Dans ces conditions, arrêter le développement de sources qui ne fournissent encore que 15 % de notre électricité serait une grave faute d’imprévoyance, au risque de pénuries durables.

L’exemple des Etats-Unis

Que faire alors si un surplus d’électricité persiste, voire augmente, forçant les tranches nucléaires existantes à des modulations quotidiennes de charge pénalisantes pour leur durée de vie résiduelle ? Mettre de côté, sous cocon, quelques-uns de nos réacteurs nucléaires, comme une option économique pour l’avenir.

EDF l’a déjà fait avec des « Arrêts Garantis Pluriannuels » de centrales à flamme. Aux Etats-Unis, des réacteurs ont été mis « sous cocon », par manque de compétitivité et de demande électrique, dans le cadre du programme SAFESTOR de l’autorité américaine de régulation nucléaire.

Quelques années plus tard, devant les difficultés, les coûts et les délais de construction de réacteurs neufs incompatibles avec les besoins à court terme des data centers, on a décidé de remettre en service deux de ces réacteurs sous cocon, Three Mile Island et Palissades.

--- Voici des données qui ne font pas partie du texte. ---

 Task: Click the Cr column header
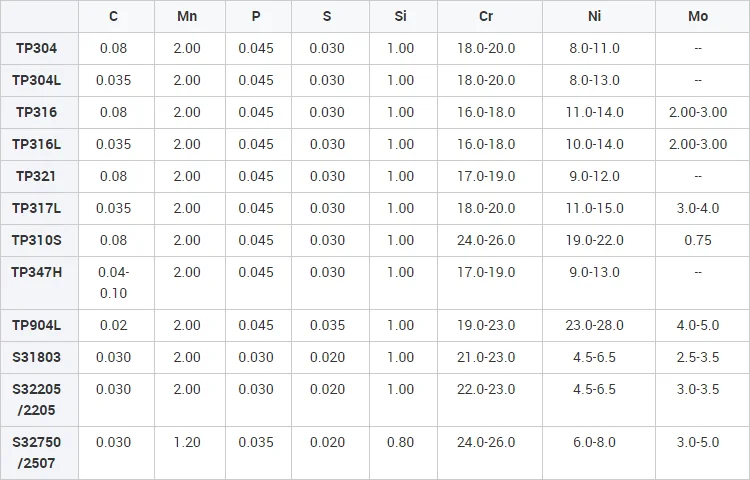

Mettre en réserve pour l’avenir

Le coût annuel de maintien « sous cocon » est très faible. Le coût de remise en service, 2.000 dollars par kilowatt, est significatif mais des sommes voisines sont de toutes façons nécessaires pour prolonger le fonctionnement des réacteurs au-delà de quarante années. Le coût d’un réacteur neuf est au moins cinq fois plus élevé. Le délai, surtout, est bien plus long : dix à vingt ans pour une construction neuve, contre une à deux années pour une sortie de cocon.

Il ne s’agit pas d’arrêter prématurément tous les réacteurs économiquement amortis mais qui peuvent encore fonctionner dix ans, il s’agit seulement d’en mettre momentanément quelques-uns en réserve pour l’avenir.

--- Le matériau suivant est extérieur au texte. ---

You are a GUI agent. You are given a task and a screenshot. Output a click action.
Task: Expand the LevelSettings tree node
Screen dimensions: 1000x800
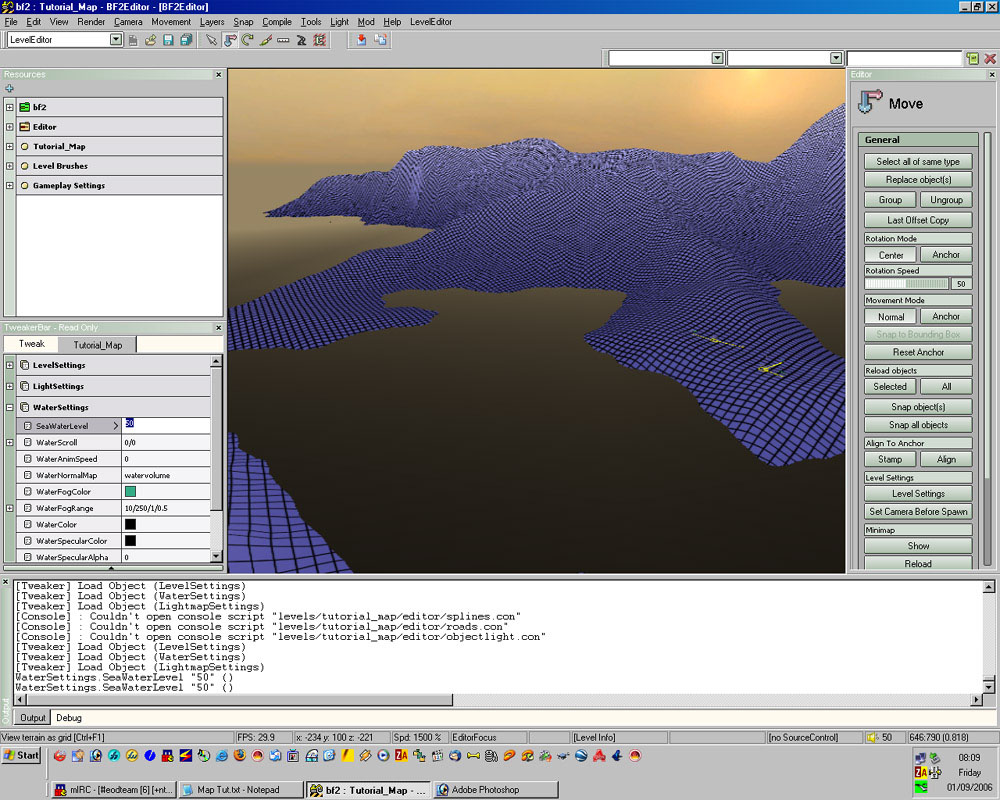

« C’est peut-être la bonne façon d’éviter la fameuse « falaise de déconstruction » du parc nucléaire, symétrique de sa construction en moins de trente ans. Mettre plusieurs réacteurs sous cocon, c’est en adoucir la pente »

C’est peut-être la bonne façon d’éviter la fameuse « falaise de déconstruction » du parc nucléaire, symétrique de sa construction en moins de trente ans. Mettre plusieurs réacteurs sous cocon, c’est en adoucir la pente

Dans l’immédiat, on continue à s’équiper de capacités renouvelables et de stockage d’énergie tout en poussant les feux de l’électrification. Dans quelques années, si la construction des réacteurs neufs prend du retard, si leurs coûts s’avèrent encore trop élevés, si des réacteurs encore en service doivent être arrêtés plus tôt qu’espérés, ou encore si la demande d’électricité croît plus vite que prévu, nous pourrons remettre rapidement en service ces réacteurs sous cocon, à un coût maîtrisé.

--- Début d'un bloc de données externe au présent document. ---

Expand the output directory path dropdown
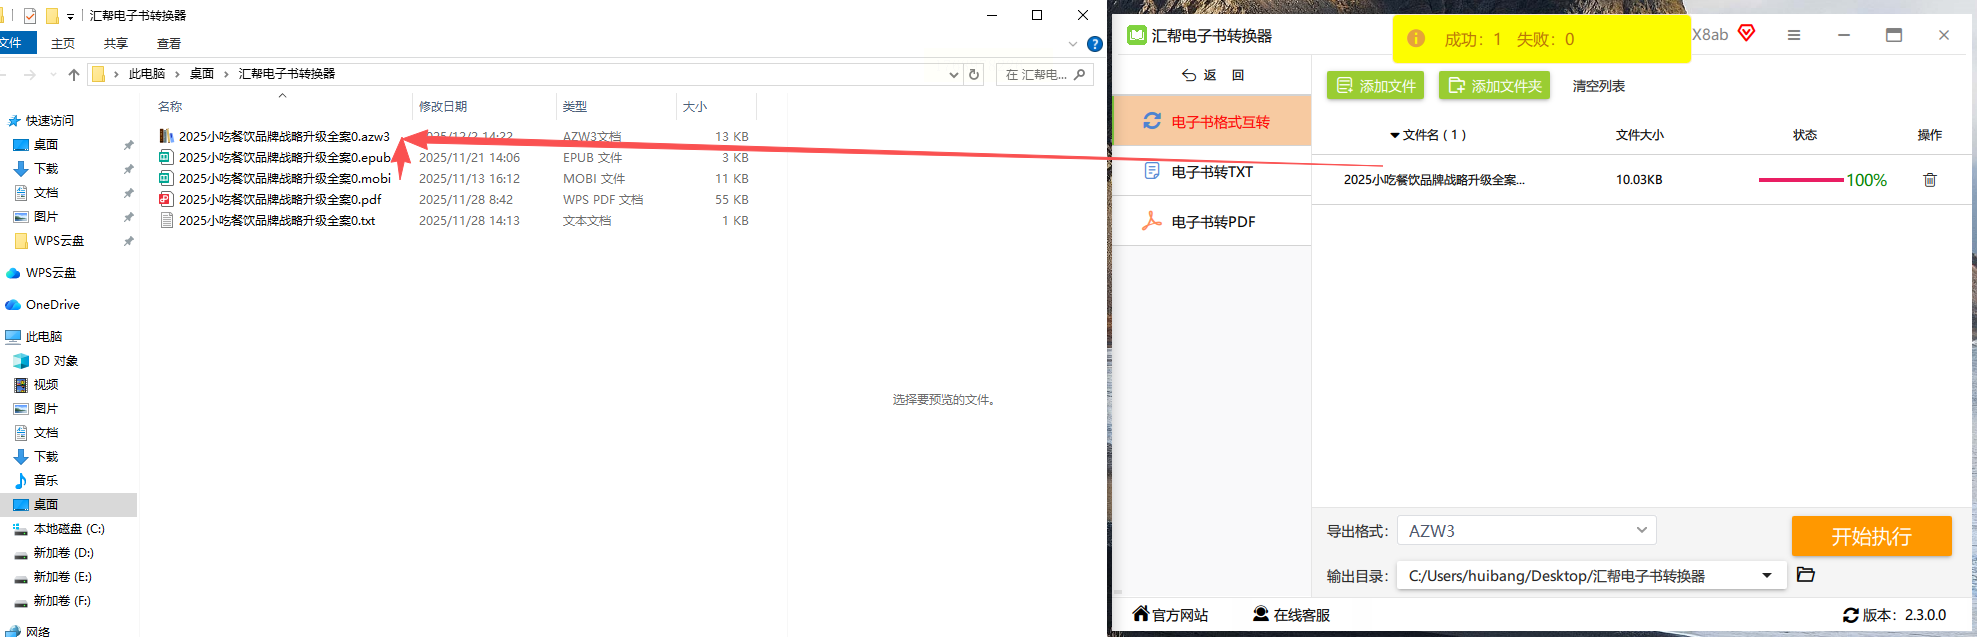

Gérer en souplesse les incertitudes

C’est peut-être la bonne façon d’éviter la fameuse « falaise de déconstruction » du parc nucléaire, symétrique de sa construction en moins de trente ans. Prolonger tous les réacteurs ne fait que repousser le moment d’affronter cette falaise.

Lancer dès à présent la construction d’un trop grand nombre d’EPR2 nécessiterait un soutien de l’Etat se traduisant inévitablement par un impact significatif sur la dette française allant à l’encontre des efforts d’économies reconnus comme nécessaires, sans freiner la hausse des prix de l’électricité.

A contrario, mettre plusieurs réacteurs sous cocon, c’est en adoucir la pente, c’est préserver pour l’avenir l’option de bénéficier de réacteurs déjà économiquement amortis, c’est gérer en souplesse les multiples incertitudes de l’avenir.

  • Clément Bayard est expert énergies renouvelables & stockage et membre de l’association « Energies renouvelables pour tous »
  • Cédric Philibert est expert au centre énergies climat de l’IFRI et auteur de « Climat : les énergies de l’espoir », à paraître aux éditions Les Petits Matins.
  • André Joffre est président de Tecsol
  • Antoine Bonduelle est ingénieur et gérant du bureau d’études et recherches E & E Consultant
  • Stéphane His est président de l’association « Energies renouvelables pour tous »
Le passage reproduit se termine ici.